Problem to work on
Your response should be a copy of each line in the listing below that includes the word "agent".

Task input

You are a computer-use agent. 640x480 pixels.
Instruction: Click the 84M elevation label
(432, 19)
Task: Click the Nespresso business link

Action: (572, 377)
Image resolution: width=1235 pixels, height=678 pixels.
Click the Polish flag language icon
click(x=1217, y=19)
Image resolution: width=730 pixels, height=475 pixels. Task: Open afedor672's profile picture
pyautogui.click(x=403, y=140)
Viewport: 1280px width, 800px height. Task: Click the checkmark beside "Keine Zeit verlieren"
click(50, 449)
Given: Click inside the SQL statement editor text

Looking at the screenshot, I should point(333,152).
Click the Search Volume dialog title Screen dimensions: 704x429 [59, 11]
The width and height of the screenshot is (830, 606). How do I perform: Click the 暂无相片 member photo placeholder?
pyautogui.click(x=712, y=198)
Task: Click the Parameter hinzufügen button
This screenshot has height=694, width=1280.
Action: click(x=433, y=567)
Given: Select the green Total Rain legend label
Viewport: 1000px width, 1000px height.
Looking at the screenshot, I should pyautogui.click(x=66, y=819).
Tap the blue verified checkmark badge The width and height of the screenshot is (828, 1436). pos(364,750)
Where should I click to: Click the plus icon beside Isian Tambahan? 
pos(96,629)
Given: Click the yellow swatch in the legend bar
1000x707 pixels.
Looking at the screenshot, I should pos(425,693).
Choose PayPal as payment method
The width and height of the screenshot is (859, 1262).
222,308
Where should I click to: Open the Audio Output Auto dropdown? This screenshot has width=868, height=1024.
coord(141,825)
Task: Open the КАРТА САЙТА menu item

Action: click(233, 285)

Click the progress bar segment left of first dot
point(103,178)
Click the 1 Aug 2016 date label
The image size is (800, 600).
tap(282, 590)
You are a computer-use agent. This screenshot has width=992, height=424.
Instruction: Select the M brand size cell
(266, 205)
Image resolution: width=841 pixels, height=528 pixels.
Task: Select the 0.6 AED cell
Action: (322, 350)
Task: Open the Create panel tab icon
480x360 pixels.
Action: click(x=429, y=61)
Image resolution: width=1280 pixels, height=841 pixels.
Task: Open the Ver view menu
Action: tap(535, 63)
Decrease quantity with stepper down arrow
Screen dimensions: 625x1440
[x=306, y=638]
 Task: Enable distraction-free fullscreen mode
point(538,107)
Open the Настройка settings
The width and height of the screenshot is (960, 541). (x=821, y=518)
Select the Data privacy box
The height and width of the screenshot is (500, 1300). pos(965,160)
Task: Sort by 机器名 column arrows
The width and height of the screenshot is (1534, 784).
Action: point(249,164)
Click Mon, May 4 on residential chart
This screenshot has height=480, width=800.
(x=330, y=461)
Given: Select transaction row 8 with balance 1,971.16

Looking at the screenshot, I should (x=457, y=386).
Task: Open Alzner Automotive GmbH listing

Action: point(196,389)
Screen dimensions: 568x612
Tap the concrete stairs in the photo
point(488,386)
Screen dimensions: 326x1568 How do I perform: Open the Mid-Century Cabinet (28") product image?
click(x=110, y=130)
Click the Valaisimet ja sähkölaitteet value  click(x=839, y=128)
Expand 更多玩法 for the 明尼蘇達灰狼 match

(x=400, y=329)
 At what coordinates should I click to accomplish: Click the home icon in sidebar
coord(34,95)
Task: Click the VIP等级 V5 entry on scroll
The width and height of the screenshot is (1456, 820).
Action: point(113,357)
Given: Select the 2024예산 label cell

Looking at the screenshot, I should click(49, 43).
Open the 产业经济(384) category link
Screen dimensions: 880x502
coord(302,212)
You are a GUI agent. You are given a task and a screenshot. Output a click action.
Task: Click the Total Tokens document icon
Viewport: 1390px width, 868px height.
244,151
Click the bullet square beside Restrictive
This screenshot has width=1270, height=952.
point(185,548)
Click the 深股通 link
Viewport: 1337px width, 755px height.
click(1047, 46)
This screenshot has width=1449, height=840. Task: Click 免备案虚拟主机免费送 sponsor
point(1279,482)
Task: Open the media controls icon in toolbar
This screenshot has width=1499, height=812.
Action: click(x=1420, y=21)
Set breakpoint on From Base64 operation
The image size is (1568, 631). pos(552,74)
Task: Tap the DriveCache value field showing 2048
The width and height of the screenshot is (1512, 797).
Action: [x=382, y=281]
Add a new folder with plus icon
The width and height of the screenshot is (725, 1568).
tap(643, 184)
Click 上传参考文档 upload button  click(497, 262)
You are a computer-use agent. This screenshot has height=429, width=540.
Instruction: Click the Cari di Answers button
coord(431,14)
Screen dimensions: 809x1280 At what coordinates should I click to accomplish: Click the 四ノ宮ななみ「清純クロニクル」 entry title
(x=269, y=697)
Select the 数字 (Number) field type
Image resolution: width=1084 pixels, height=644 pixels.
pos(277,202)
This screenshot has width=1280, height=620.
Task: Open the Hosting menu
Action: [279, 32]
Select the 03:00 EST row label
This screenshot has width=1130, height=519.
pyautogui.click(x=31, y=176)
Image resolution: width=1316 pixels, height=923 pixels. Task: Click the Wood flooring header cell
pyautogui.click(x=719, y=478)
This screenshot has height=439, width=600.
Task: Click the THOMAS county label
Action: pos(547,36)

Solution to the exercise
You are a computer-use agent. 640x480 pixels.
You are a computer-use agent. This screenshot has width=992, height=424.
You are a GUI agent. You are given a task and a screenshot. Output a click action.
You are a computer-use agent. This screenshot has height=429, width=540.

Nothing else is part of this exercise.